READING PASSAGE:
^^^^^^^^^^^^^^^^
Spirituality appears as both a solitary venture and one of communion in Acharya’s collection. In the heartening “This Is What It Means to Be Human,” the speaker recalls “the warmth of the rasoi” and the congregation of the family kitchen as the spiritual and cultural binding agents that allow humanity to transcend base impulses and strive for the best versions of itself. Some poems, like “Song of Praise,” “If,” and “Grant Us,” invoke the style of prayer and affirmation, addressing the spiritual needs of the present day, including those relating to the existential woes of the climate crisis.

In this vibrant collection that touches on so many fragments of global society, one illuminating thread throughout explores the poet’s identity. An awareness of the self, along with spiritual presence, is essential on the quest for healing that Acharya so touchingly describes: “when I reconcile myself to the randomness // of the universe, everything falls into place.” Acharya’s collection is the light in the darkness, a note of hope in the symphony of the world’s sorrow, and it shows readers how to pull themselves from the depths of despair while asking them to “think of what you can do in the face of calamity, // not be overwhelmed by its immensity.”
^^^^^^^^^^^^^^^^
COLLECTED DATA:
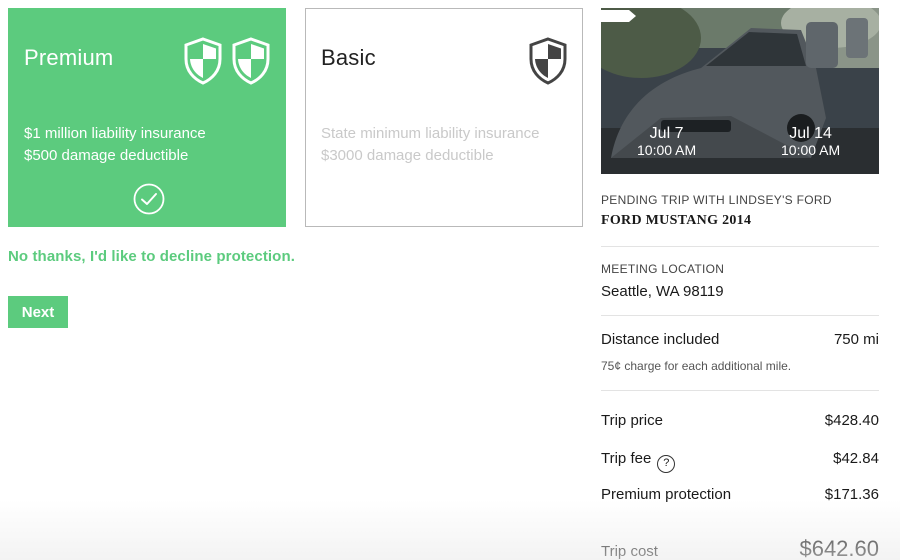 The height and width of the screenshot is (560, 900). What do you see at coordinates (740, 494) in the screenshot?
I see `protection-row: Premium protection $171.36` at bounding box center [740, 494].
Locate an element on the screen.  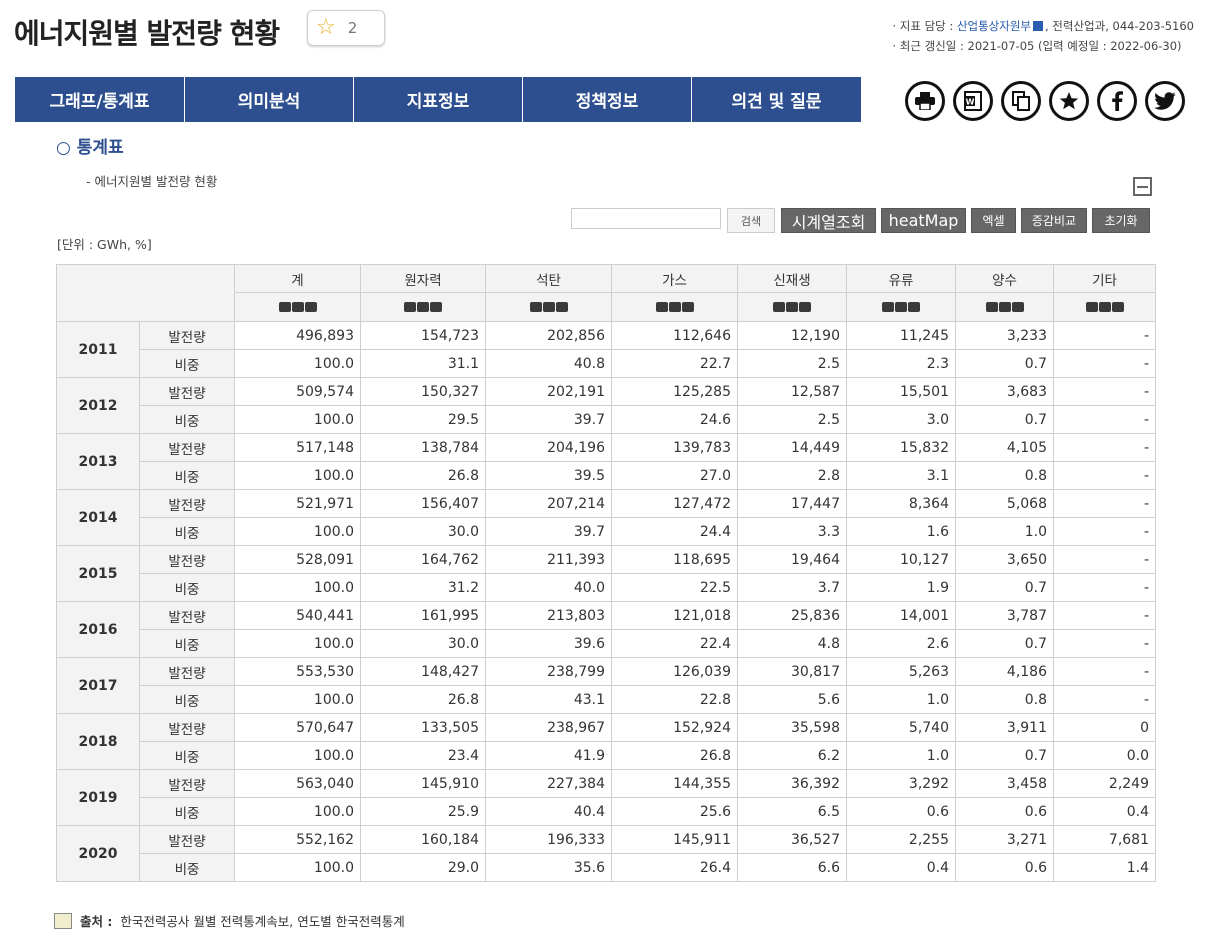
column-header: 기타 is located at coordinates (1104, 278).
^^^^^^^^^^^^^^^^
PROBLEM SET:
[A] According to the review of Acharya's poetry collection, which poems invoke the style of prayer and affirmation?
[B] From the review of Acharya's poetry collection, extract the passage starting with "Spirituality appears as" and going on through "the climate crisis.".

RESPONSES TO THE TASKS:
[A] "Song of Praise," "If," and "Grant Us."

[B]
Spirituality appears as both a solitary venture and one of communion in Acharya’s collection. In the heartening “This Is What It Means to Be Human,” the speaker recalls “the warmth of the rasoi” and the congregation of the family kitchen as the spiritual and cultural binding agents that allow humanity to transcend base impulses and strive for the best versions of itself. Some poems, like “Song of Praise,” “If,” and “Grant Us,” invoke the style of prayer and affirmation, addressing the spiritual needs of the present day, including those relating to the existential woes of the climate crisis.